Assignment ::
The expected response is a copy of every line in the entries below that includes the word "Enable".

Data for this exercise ::
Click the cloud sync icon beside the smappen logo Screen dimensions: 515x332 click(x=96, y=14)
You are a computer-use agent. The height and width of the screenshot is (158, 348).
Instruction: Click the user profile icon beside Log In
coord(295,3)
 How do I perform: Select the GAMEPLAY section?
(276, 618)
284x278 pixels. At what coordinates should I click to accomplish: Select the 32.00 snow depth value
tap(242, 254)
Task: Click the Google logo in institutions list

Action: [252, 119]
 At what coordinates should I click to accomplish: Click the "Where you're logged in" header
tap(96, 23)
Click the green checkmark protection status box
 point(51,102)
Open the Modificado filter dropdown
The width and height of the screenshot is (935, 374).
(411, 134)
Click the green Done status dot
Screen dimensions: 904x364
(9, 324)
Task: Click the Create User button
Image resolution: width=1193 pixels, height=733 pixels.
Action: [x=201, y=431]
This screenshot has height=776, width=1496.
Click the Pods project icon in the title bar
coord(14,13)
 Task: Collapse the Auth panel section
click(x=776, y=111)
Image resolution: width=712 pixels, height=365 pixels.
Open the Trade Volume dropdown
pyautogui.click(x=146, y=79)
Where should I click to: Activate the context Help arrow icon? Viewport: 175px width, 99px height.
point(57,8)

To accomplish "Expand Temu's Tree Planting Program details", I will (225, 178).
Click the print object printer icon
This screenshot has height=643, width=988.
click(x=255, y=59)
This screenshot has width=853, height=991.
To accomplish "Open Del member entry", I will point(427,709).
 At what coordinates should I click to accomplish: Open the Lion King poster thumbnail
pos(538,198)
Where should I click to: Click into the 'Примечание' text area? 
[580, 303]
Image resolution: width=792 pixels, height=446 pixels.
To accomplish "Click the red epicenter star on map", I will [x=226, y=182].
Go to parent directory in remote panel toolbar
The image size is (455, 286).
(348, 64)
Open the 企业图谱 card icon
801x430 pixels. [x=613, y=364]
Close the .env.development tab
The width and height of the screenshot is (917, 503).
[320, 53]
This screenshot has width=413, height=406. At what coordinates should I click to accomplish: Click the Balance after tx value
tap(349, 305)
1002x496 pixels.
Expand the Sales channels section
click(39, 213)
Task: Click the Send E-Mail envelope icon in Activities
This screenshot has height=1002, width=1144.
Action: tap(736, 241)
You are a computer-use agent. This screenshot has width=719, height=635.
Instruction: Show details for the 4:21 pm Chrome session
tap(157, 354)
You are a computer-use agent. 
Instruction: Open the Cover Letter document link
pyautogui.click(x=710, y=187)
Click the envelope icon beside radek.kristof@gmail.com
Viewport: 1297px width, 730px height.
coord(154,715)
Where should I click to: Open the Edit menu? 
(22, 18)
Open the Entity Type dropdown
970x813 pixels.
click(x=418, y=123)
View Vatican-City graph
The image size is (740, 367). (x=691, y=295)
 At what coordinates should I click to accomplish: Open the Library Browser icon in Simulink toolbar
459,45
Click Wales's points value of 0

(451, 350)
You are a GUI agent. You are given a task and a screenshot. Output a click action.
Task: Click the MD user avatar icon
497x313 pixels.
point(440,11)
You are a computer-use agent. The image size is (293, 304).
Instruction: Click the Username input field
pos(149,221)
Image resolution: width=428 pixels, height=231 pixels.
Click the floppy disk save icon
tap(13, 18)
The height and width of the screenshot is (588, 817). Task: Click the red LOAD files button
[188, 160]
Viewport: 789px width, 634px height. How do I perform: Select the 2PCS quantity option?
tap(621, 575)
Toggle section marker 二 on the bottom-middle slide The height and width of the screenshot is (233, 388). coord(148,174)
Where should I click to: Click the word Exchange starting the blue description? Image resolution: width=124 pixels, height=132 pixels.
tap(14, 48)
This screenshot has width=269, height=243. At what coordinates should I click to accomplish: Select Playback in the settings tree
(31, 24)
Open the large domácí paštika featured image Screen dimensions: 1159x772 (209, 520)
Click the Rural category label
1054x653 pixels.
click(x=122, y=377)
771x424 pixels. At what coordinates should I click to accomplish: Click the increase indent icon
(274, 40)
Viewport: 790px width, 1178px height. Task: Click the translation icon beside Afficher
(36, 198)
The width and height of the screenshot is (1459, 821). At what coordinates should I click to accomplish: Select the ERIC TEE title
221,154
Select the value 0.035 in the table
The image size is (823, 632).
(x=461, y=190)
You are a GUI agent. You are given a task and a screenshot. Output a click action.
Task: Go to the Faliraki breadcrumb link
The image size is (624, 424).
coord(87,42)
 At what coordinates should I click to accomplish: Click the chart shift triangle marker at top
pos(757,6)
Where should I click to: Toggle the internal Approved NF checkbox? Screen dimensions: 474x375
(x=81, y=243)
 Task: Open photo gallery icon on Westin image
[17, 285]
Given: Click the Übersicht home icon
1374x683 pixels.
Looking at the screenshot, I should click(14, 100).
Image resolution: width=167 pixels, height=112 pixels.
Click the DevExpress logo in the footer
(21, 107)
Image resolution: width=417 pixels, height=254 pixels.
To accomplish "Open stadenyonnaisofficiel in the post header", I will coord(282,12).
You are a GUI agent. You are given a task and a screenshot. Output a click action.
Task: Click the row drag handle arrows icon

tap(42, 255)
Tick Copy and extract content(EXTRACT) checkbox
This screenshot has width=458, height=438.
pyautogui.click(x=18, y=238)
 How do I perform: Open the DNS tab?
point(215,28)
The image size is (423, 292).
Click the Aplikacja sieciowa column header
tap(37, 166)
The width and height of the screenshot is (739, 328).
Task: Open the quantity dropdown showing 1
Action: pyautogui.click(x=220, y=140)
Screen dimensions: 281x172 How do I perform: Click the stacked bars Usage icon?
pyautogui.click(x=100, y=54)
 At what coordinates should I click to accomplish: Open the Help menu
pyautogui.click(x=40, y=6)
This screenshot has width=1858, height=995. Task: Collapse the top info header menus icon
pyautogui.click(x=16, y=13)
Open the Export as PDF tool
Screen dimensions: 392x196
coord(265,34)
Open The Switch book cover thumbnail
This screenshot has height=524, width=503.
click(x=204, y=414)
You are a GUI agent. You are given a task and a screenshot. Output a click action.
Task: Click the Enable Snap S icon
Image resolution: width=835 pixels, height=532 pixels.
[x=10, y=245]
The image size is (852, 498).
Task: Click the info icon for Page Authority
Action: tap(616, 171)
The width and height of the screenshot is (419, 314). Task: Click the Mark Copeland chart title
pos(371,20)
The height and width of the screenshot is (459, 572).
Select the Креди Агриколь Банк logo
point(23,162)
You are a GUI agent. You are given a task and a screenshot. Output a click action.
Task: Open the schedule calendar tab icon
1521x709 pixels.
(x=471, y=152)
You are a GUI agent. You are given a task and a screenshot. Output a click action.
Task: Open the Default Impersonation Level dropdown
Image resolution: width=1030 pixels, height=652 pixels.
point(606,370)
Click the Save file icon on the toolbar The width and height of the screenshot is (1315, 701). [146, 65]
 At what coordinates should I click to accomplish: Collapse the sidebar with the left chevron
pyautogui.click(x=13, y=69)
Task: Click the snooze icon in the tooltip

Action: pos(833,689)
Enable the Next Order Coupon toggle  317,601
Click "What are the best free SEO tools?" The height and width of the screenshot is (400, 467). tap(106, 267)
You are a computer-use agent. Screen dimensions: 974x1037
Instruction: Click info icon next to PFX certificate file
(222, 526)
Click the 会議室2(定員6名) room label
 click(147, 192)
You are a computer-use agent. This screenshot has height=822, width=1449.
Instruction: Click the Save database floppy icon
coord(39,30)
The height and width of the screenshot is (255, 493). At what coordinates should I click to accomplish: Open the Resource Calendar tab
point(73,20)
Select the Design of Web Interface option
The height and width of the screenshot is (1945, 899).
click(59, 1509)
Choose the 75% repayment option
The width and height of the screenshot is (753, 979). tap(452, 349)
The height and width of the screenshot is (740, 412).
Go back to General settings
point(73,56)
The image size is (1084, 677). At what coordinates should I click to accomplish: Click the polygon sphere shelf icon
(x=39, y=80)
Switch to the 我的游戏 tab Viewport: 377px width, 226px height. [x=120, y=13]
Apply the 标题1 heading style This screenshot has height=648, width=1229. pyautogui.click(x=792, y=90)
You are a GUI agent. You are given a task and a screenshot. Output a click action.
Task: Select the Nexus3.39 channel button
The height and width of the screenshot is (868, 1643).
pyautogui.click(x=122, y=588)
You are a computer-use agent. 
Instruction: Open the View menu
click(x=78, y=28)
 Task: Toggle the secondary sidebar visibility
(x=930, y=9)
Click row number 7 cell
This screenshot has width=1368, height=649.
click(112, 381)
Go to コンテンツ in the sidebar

Response area ::
Task: Click the Enable Snap S icon
Enable the Next Order Coupon toggle  317,601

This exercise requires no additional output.